The minister who released a white paper on the State finances on Wednesday alleged that the earlier government’s financial profligacy had led to the current mess.
“The financial situation, as it stands today, stands crippled, the biggest legacy of the previous government. The resources are limited, the debt servicing obligations are overwhelmingly huge and the vast unavoidable liabilities has placed the government in an unenviable situation. The present government has commenced its journey with liabilities to GSDP ratio of more than 35 per cent,” the finance minister said.
As per the white paper, the fiscal deficit ballooned from 2.11 per cent in 2013-14 to 4.42 per cent in 2016-17 in tandem with outstanding debt and liabilities, which reached an ‘unsustainable’ level of 27.87 per cent of GSDP. The provisional accounts of 2018-19 put the fiscal deficit at 3.67 per cent of the GSDP.
At the same time, the revenue deficit between 2014 and 2019, which was projected at Rs 22,113 crore by the 14th Finance Commission, stood at a whopping Rs 66,362 crore.

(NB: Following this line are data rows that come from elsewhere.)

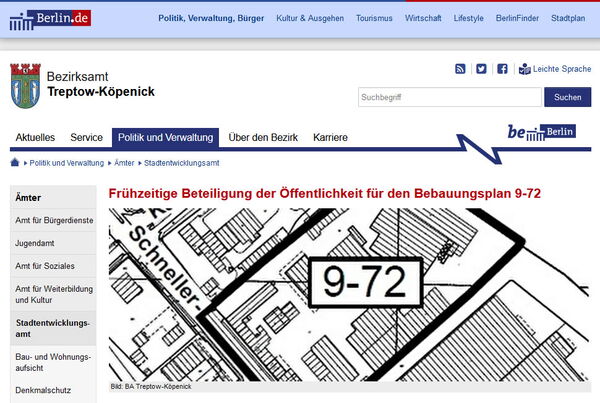This screenshot has height=403, width=600.
Task: Open the Karriere tab
Action: point(330,137)
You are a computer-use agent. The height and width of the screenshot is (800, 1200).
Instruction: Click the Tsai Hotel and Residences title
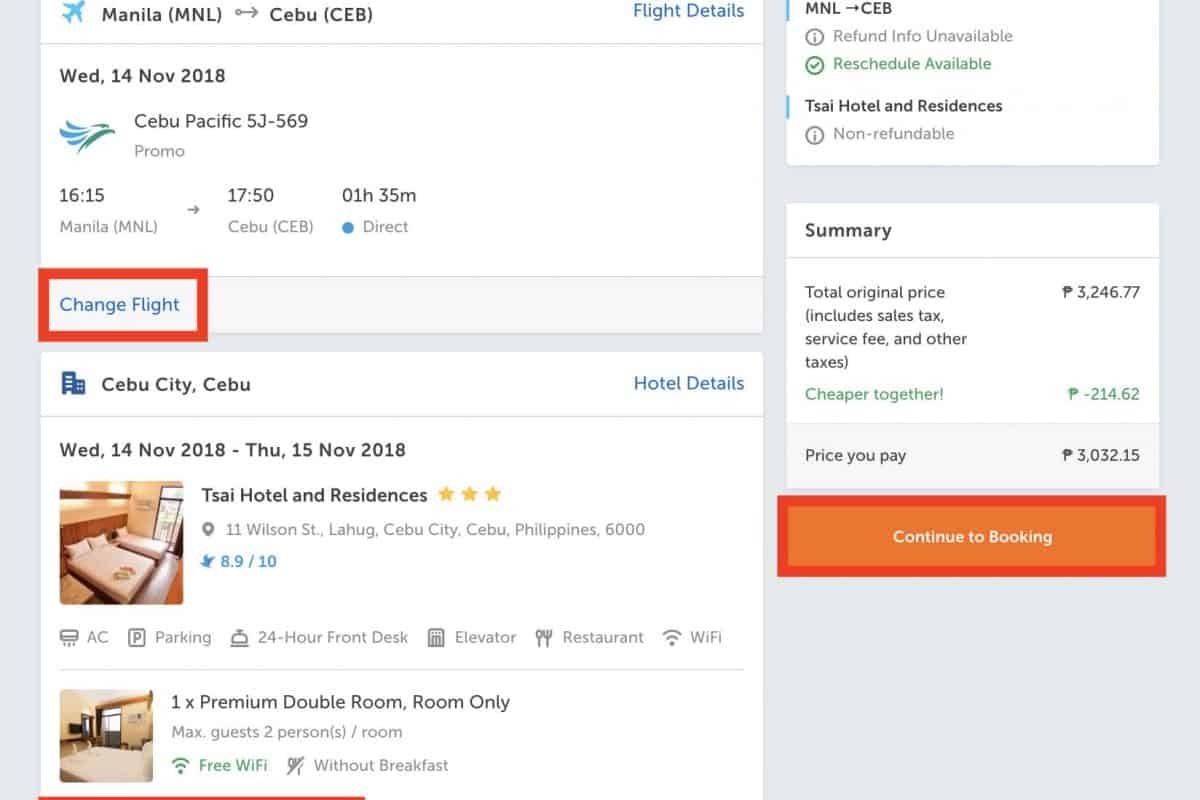coord(314,495)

The reason for this, the white paper noted, was that the Chandrababu Naidu-led government used the borrowed funds for revenue expenditure, thus substantially reducing the resource availability for capital investment.

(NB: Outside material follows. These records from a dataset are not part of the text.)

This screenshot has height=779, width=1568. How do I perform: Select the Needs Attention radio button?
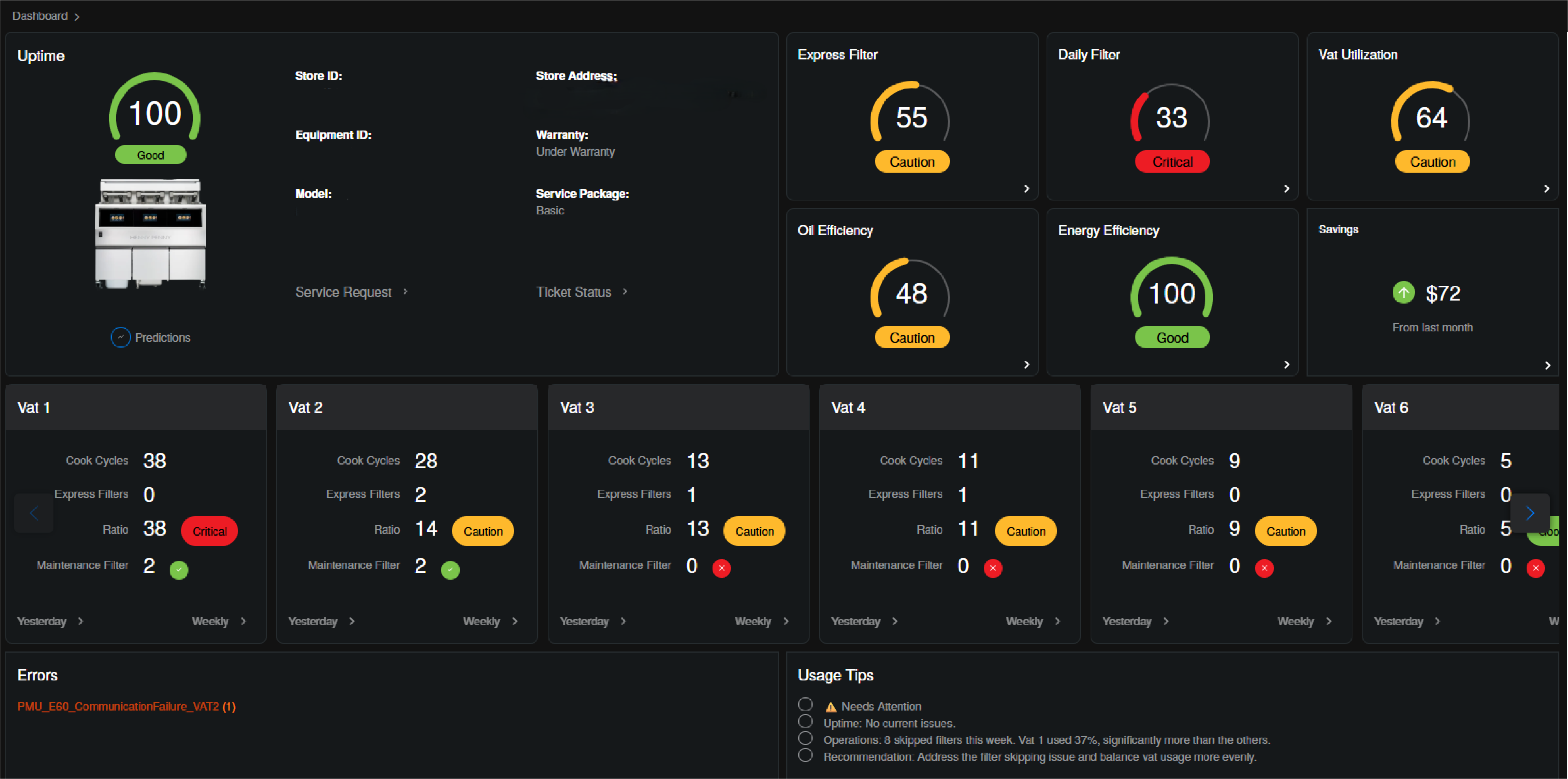(x=805, y=705)
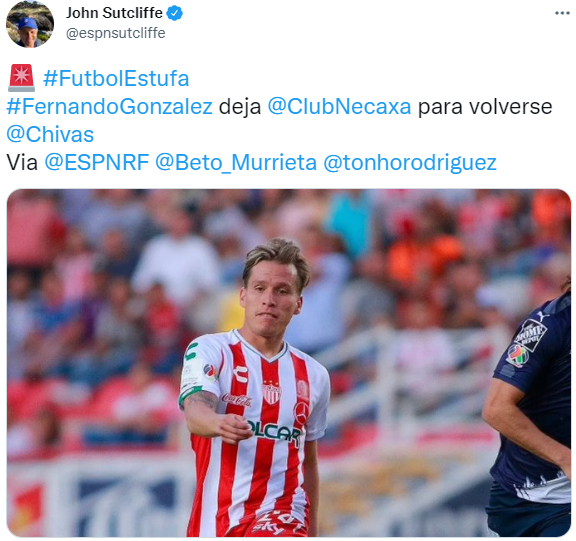Visit the @Chivas mention
The width and height of the screenshot is (576, 541).
50,134
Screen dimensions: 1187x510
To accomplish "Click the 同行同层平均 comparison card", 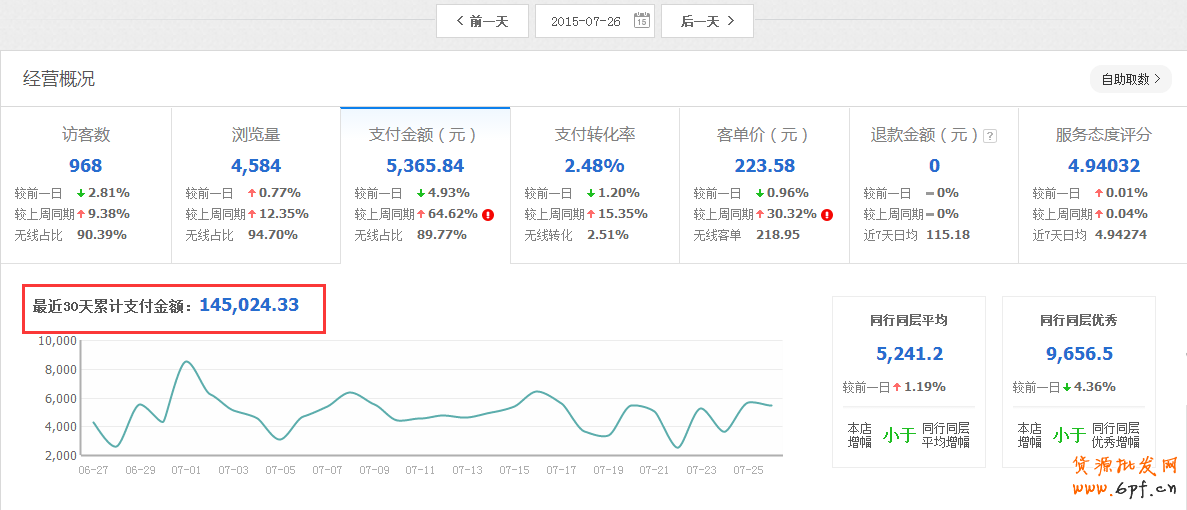I will (909, 381).
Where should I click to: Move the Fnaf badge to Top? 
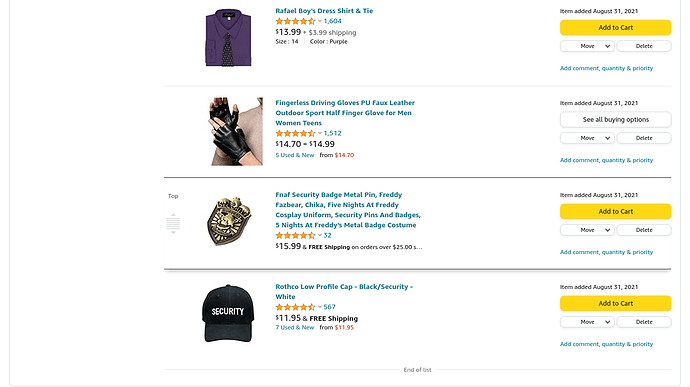[x=173, y=196]
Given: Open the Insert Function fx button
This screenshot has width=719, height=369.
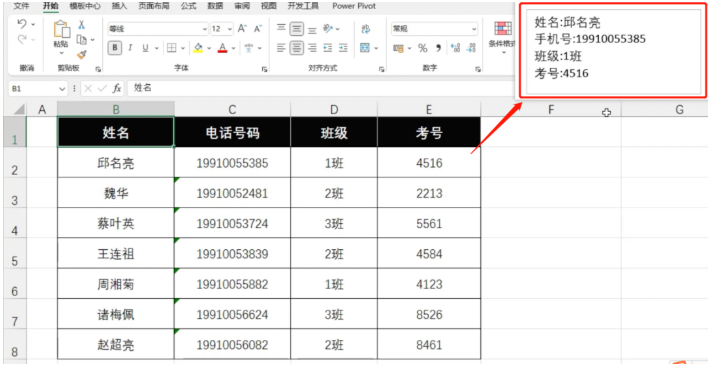Looking at the screenshot, I should 117,88.

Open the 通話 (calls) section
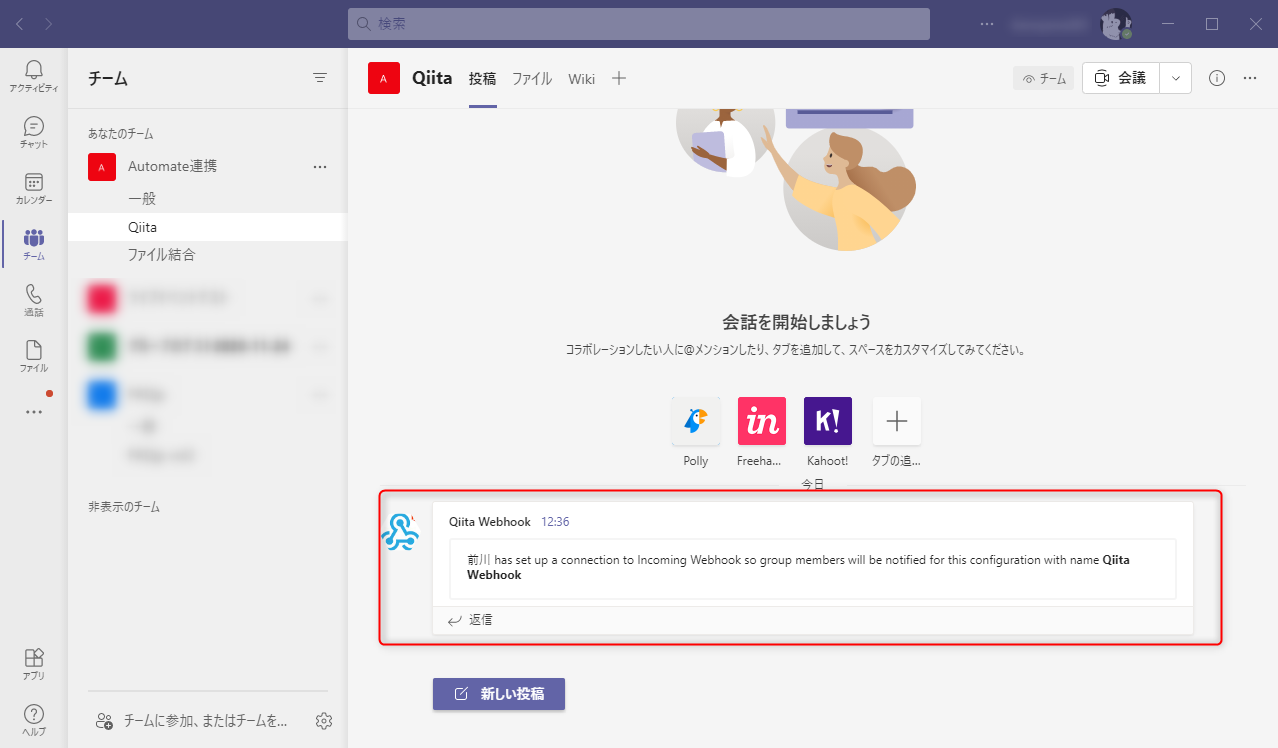pos(33,299)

Citing examples of the TDP government’s profligacy, Buggana explained that Rs 4,800 crore, availed as working capital financing through civil supplies department, was diverted for Pasupu Kumkuma and others.
Similarly, Rs 3,000 crore budgetary allocation made to the civil supplies department last year, was not released, as it was used for other purposes. Even as the capital expenditure stagnated at 11 per cent in the last five years, against the 18 per cent during the YS Rajasekhara Reddy’s regime in 2006-07.

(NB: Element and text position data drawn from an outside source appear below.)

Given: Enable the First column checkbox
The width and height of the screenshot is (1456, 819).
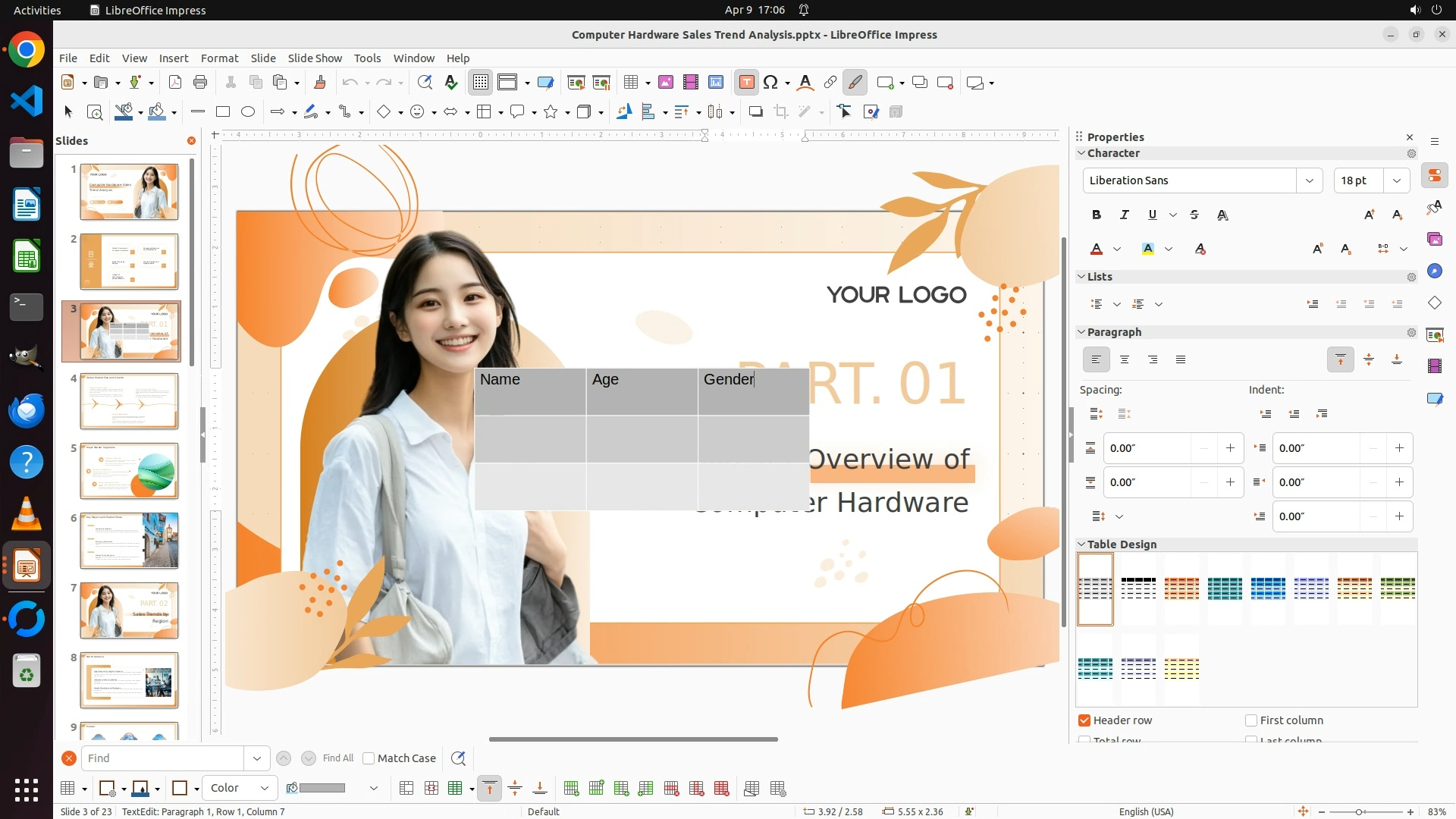Looking at the screenshot, I should tap(1251, 720).
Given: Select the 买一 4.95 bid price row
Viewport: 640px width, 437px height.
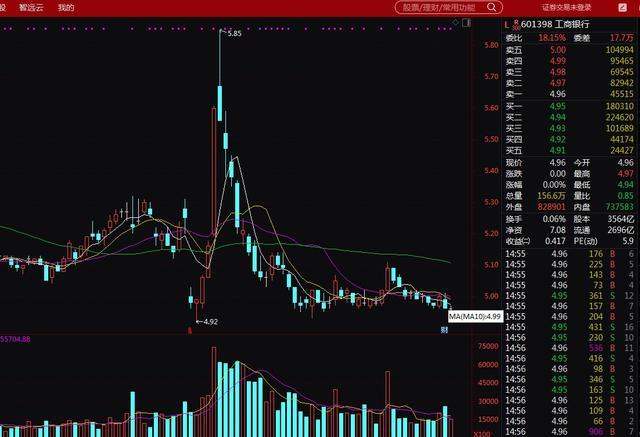Looking at the screenshot, I should click(570, 106).
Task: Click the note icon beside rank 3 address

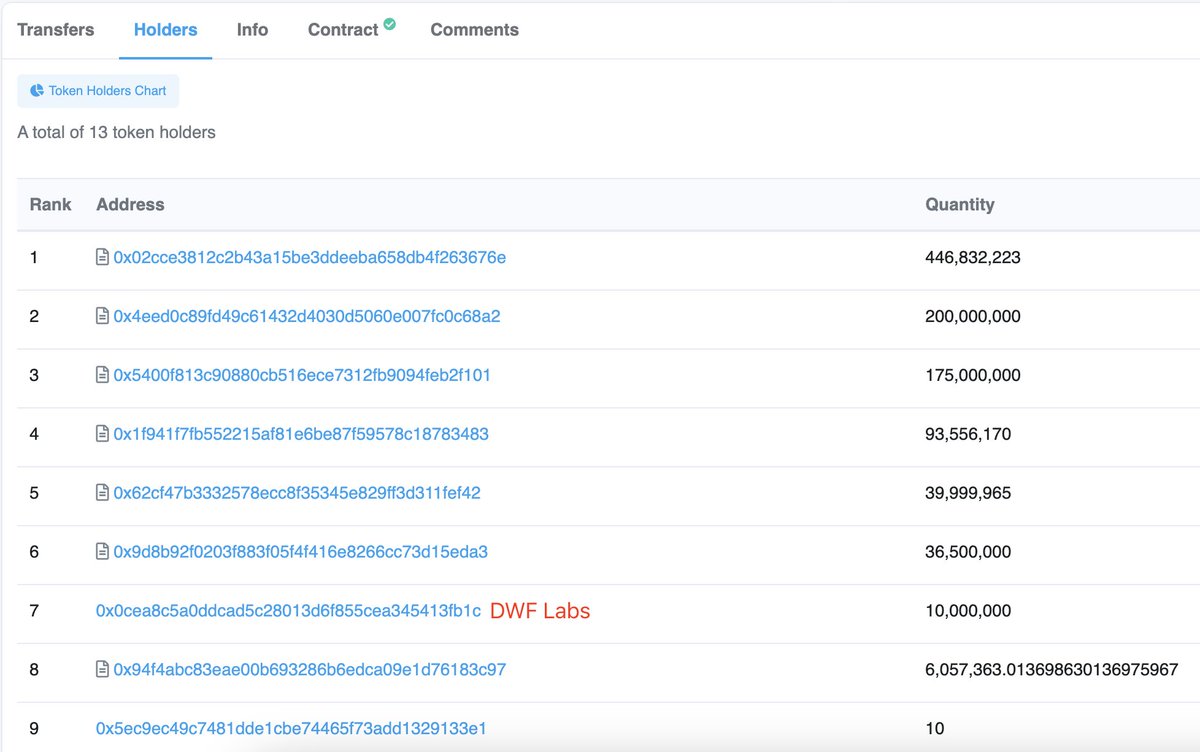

The underperformance of the State government in tax collection too added to the increasing revenue deficit. The State’s own revenue was 23.5 per cent to 31.1 per cent lower than the projections made by the 14th Finance Commission. “The State suffered a double whammy during the past five years as the capital investment decreased on one hand and, on the other, inflated estimates, opaque procurement to award contracts added to the crisis,” the white paper noted.
The minister said that the State, in the last 20 years, performed well only during YS Rajasekhara Reddy’s regime in 2004 and 2009, even as the TDP decried saying that the YSRC should give credit where it was due as development happened prior to 2004 too.
On the way forward regarding wriggling out of the financial crisis and mobilising funds to implement the poll promises, even though the finance minister said the YSRC government would go boldly by adopting a positive approach, he did not go into the specifics. “The damage can’t be undone in a year or two. It requires time. However, we will face it boldly. We have our existing revenue resources and we will see an increase in revenue gradually. We will give importance to human capital development. Regarding the implementation of the poll promises, it will be unveiled in a couple of days,” he said, without elaborating.
‘TDP govt fudged figures’
Punching holes in the TDP’s claims of high growth rate in the last five years, Finance Minister Buggana Rajendranath Reddy suggested that the previous government fudged the numbers to project a rosy picture. All the sectors performed below par, but registered high numbers as the growth rates calculated by the Chandrababu Naidu government were based on non-standardised measurement parameters.